Disclaimer: I threw this repo together extremely quickly as a feasibility demonstration of pre-training data curation with LLMs. It is very rough and is definitely not meant for use in production.
This project provides a mechanism for curating the pre-training data for an LLM, with an LLM. Curation takes two forms: filtering data points that shouldn't be included in the training data at all, and revising data points to better adhere to user-defined standards.
This project aims to steer, influence, or limit a base model's overall behavior in a completely flexible user-defined way. This approach was largely inspired by Anthropic's work on Constitutional AI, but instead of using LLMs to generate fine-tuning content based on user-defined principles, it uses an existing LLM to filter or revise a new LLM's pre-training data.
Critically, if a model doesn't have data displaying certain characteristics in its base dataset, it should be more difficult to trigger those characteristics in the resultant model than in one that was solely fine-tuned not to exhibit them. For example, it should be much more robust to jailbreaks, because rather than certain capabilities being inhibited by fine-tuning or reinforcement learning, the model simply doesn't have those capabilities in the first place.
- Create a
.env
file and inside of it instantiate env variable named OPENAI_API_KEY containing your OpenAI API key. - Download the pre-training dataset and place it in a
data/raw
folder in the repo's root directory - Run
python src/clean_data.py
- Cleaned data will be written in a
data/processed
folder
This repo uses pytest
for testing. To run tests:
pytest tests/filename.py
Keep in mind that ~many of the tests will involve queries to an LLM, which will require adding your API key (see data cleaning instructions) incur any associated costs associated with the queries.
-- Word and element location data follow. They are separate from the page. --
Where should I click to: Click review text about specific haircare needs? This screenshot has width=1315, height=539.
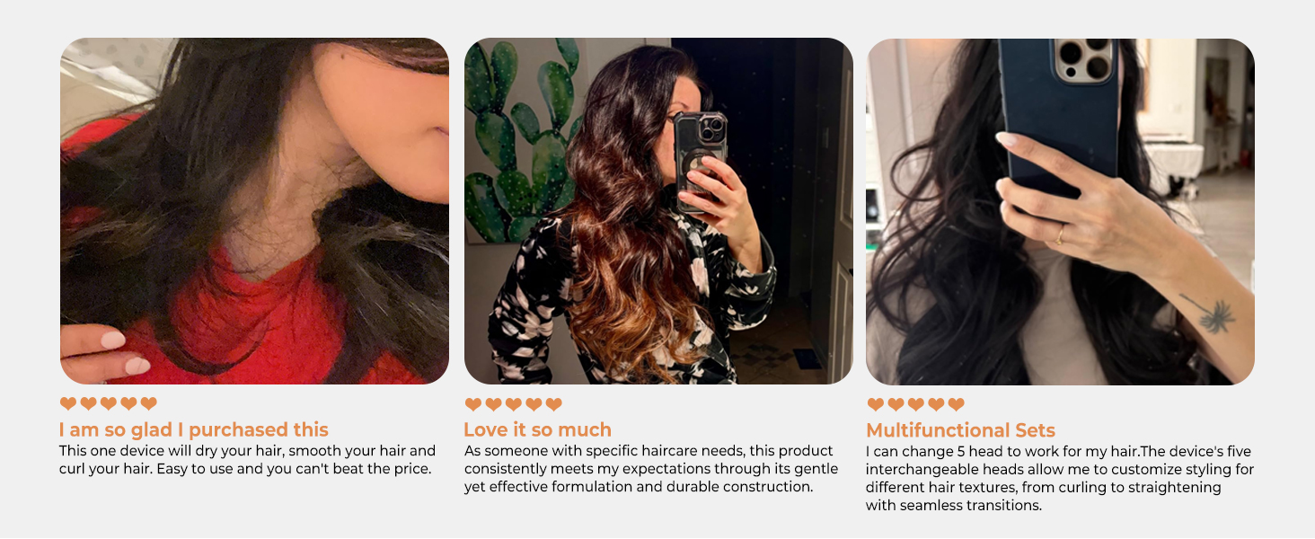[651, 469]
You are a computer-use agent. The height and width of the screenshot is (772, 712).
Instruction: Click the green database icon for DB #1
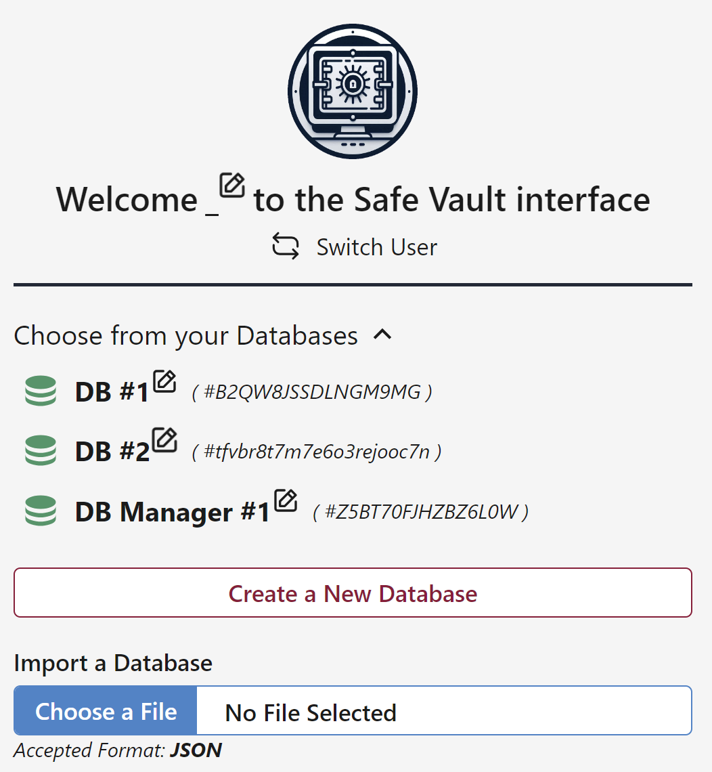pyautogui.click(x=41, y=391)
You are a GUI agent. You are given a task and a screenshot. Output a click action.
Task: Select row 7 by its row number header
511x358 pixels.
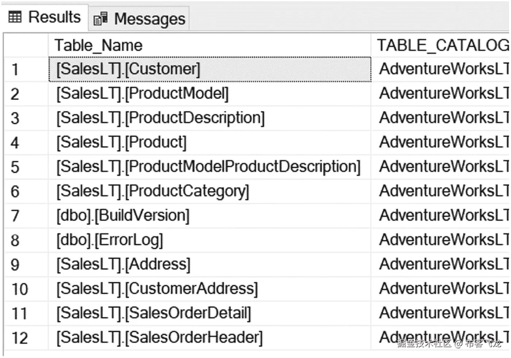click(x=26, y=216)
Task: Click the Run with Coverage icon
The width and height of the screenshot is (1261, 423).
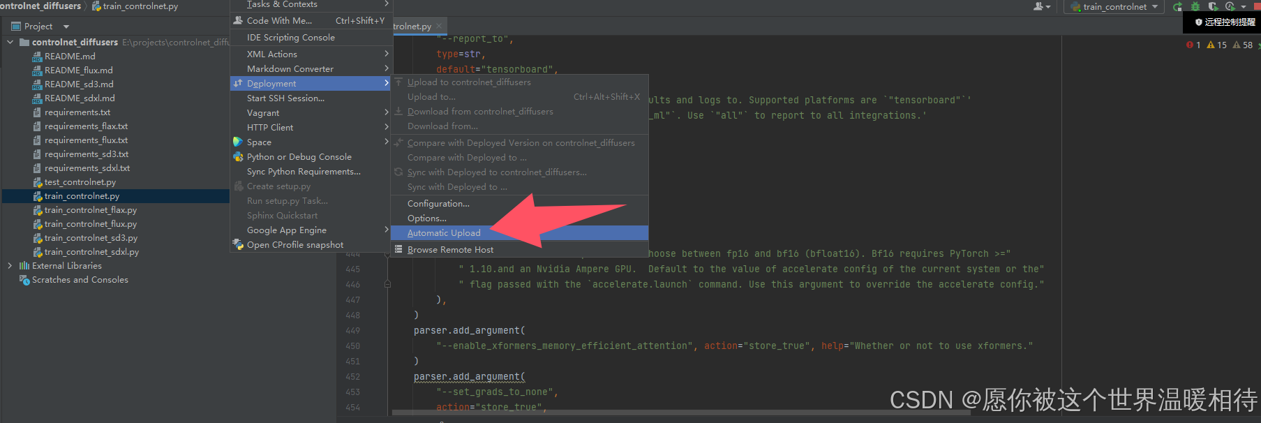Action: 1213,6
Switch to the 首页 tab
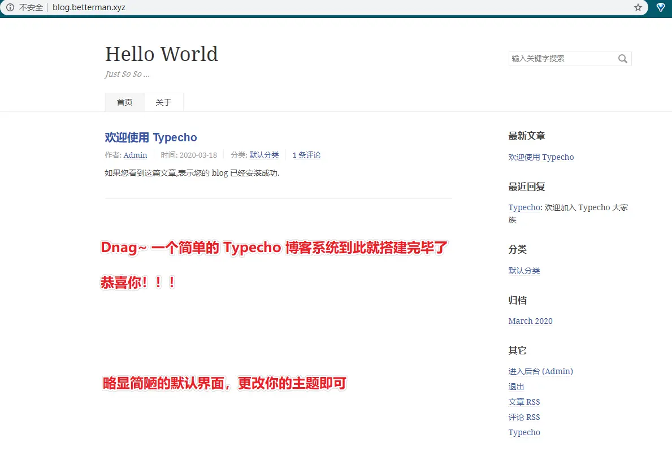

This method should be performed after pre-training data has been scraped, grouped, and had the standard non-LLM data curation steps performed on it for maximum efficiency.
Pre-training data is stored locally in a JSONL file. I used the webtext test set as an example of handling a large file line by line, but the specific format of the data is an easily changed implementation detail - as long as the training text is in discrete chunks that fit within the reviser LLM's context window, any format will serve.
Decisions about whether to filter or revise data are made by running each data point through an Assessment
class. This class returns a probability estimate as an integer between 0 and 100 indicating how likely it is that the data point does not conform to the end user's criteria. In my example, this is done with an LLM that estimates the deceptiveness of content based few-shot examples, however it could also be done not only with other LLMs or with multi-step prompts, but it could also be combined or replaced with classifiers, regexes, or any other estimator.
The assessment's probability is compared to two user-defined thresholds: a FILTER_THRESHOLD
and a REVISE_THRESHOLD
, which determine whether a given datapoint should be filtered or revised, respectively. These thresholds should be tuned by the end-user for each use-case.
Similar to assessments, revisions are performed by a Revision
class, which transforms any input string to a new string better conforming to the end user's criteria. In my example, this is done with an LLM that attempts to rewrite content to be less deceptive. However, like assessments, the internal workings of the revision can be customized as desired.